▶ Work task a: Duplicate everything in the records from the line containing "Image resolution: width=550" down to the line containing "In order to", and leave the pictures out of your copy.

▶ Source document:

= = =

We would now like to split the rankings of players into their ATP ranking points after the first 3,6,9 months, then 1 through to 5 years of their arrival on the ATP tour. This is done by taking the ranking table formed previously, grouping by player, and filtering out all dates outside the time period of interest (so to determine ATP ranking points after 6 months, we select the last recorded value of ATP ranking points after filtering out dates beyond 6 months after their first recorded date). This results in tables for each of the data sets, which are then joined together to create a single time breakdown of the progression of these players ATP ranking points.

OBTAINING SOME INDICATION GRAND SLAM PERFORMANCE

How players perform in the glamorous and exciting grand slams over the years may well prove to be a predictor of ranking points after a solid amount of time competing at the top level (10 years, hopefully). Below is calculated the number of wins and losses recorded for each player in grand slams. It is not however, a good idea to split this variable into similar time frames as the ranking variables above, as some players may not have even played a grand slam in their first year, or even 2 or 3 years on tour. Therefore, we take this observation after 4 years.

= = =

▶ Work task b: List every time period measured in months that the tennis rankings text mentions.

▶ Extracted information:
= = =

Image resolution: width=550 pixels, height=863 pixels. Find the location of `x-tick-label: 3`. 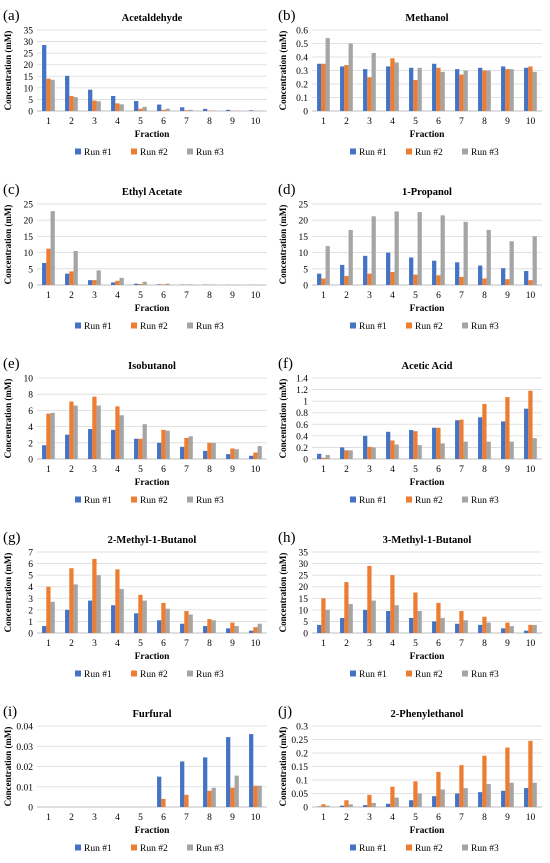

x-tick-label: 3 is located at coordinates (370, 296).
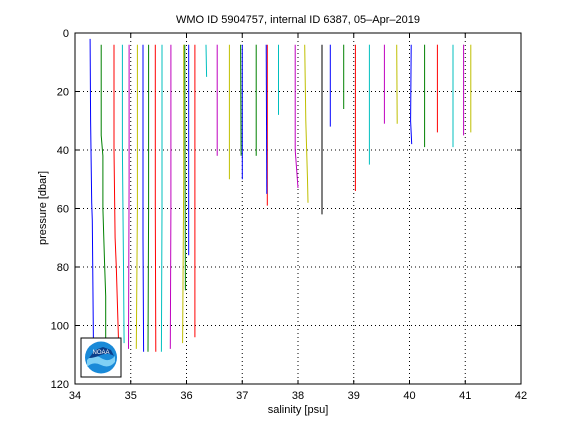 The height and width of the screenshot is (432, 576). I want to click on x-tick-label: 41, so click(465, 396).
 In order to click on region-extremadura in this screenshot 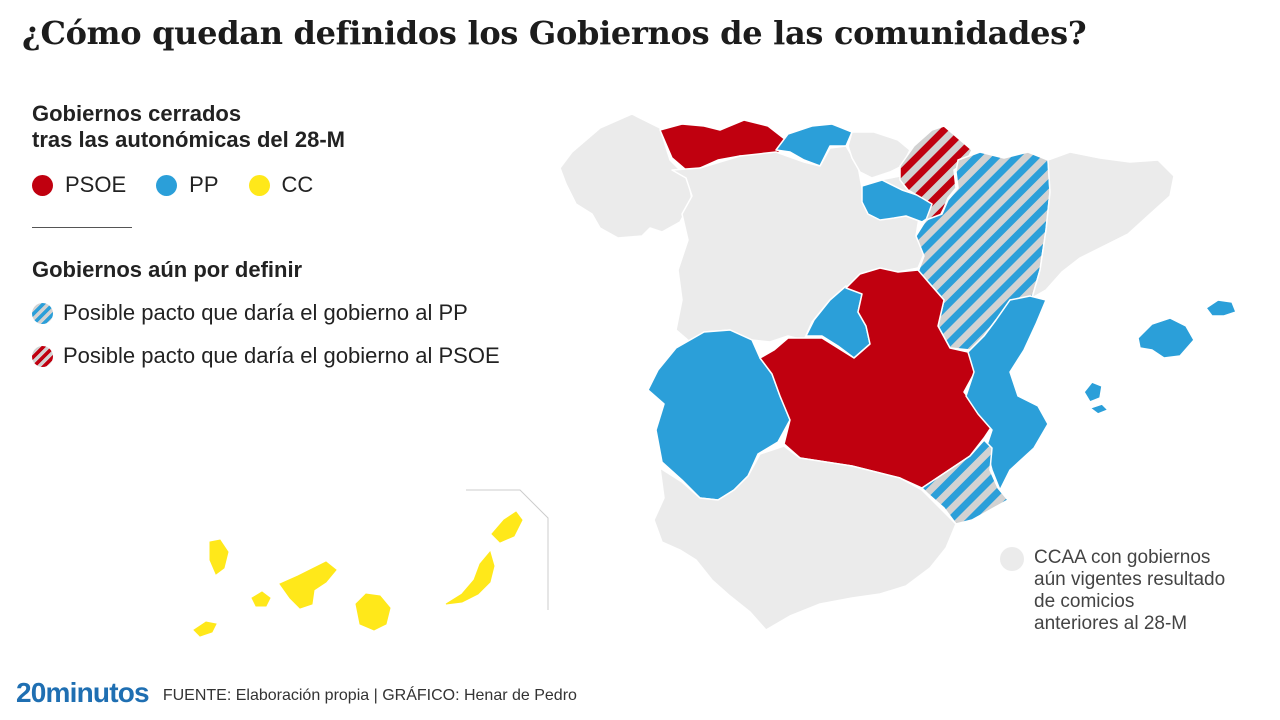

= = =

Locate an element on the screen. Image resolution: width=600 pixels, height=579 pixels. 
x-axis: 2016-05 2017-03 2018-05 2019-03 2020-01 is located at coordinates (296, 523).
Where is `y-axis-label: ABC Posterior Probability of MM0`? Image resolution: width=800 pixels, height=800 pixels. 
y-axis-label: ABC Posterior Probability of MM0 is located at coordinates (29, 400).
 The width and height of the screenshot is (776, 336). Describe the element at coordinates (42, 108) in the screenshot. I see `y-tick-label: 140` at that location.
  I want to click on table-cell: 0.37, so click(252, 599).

= = =

▶ Expected output a:
Image resolution: width=550 pixels, height=863 pixels. Find the location of `x-tick-label: 3`. 

x-tick-label: 3 is located at coordinates (370, 296).
 The height and width of the screenshot is (432, 576). I want to click on x-tick-label: 41, so click(465, 396).
 In order to click on region-extremadura in this screenshot 

▶ Expected output b: 3 months, 6 months, 9 months